WORK ORDER: At the line containing "[Spotify] (872, 159)", start repeating the entries exactly, and continue through the last line.

(Pixel coordinate grounding data)
((

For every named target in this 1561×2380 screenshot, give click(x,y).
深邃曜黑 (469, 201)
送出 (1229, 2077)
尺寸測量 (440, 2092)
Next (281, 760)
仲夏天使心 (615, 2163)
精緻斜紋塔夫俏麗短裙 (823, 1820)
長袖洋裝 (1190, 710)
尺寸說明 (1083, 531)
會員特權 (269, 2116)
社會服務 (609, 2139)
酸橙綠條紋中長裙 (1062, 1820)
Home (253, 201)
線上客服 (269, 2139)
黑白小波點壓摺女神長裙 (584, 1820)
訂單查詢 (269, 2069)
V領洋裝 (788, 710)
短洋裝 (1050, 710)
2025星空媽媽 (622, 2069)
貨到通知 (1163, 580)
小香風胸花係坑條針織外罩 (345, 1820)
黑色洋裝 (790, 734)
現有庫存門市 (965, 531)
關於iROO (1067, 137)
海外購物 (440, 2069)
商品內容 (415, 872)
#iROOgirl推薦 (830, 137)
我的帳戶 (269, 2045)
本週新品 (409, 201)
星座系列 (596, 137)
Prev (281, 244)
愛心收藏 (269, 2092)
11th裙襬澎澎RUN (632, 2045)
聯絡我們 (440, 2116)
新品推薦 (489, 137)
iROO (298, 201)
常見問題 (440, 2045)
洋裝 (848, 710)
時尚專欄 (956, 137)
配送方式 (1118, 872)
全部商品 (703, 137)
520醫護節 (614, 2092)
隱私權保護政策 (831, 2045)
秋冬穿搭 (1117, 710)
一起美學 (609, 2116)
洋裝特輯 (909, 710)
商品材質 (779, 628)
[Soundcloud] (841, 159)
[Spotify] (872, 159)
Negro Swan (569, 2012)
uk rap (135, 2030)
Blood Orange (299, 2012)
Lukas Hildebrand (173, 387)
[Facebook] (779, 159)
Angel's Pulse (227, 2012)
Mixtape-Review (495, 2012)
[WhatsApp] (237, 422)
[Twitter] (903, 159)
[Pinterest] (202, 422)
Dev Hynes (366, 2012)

))

EXERCISE OUTPUT:
[Spotify] (872, 159)
Negro Swan (569, 2012)
uk rap (135, 2030)
Blood Orange (299, 2012)
Lukas Hildebrand (173, 387)
[Facebook] (779, 159)
Angel's Pulse (227, 2012)
Mixtape-Review (495, 2012)
[WhatsApp] (237, 422)
[Twitter] (903, 159)
[Pinterest] (202, 422)
Dev Hynes (366, 2012)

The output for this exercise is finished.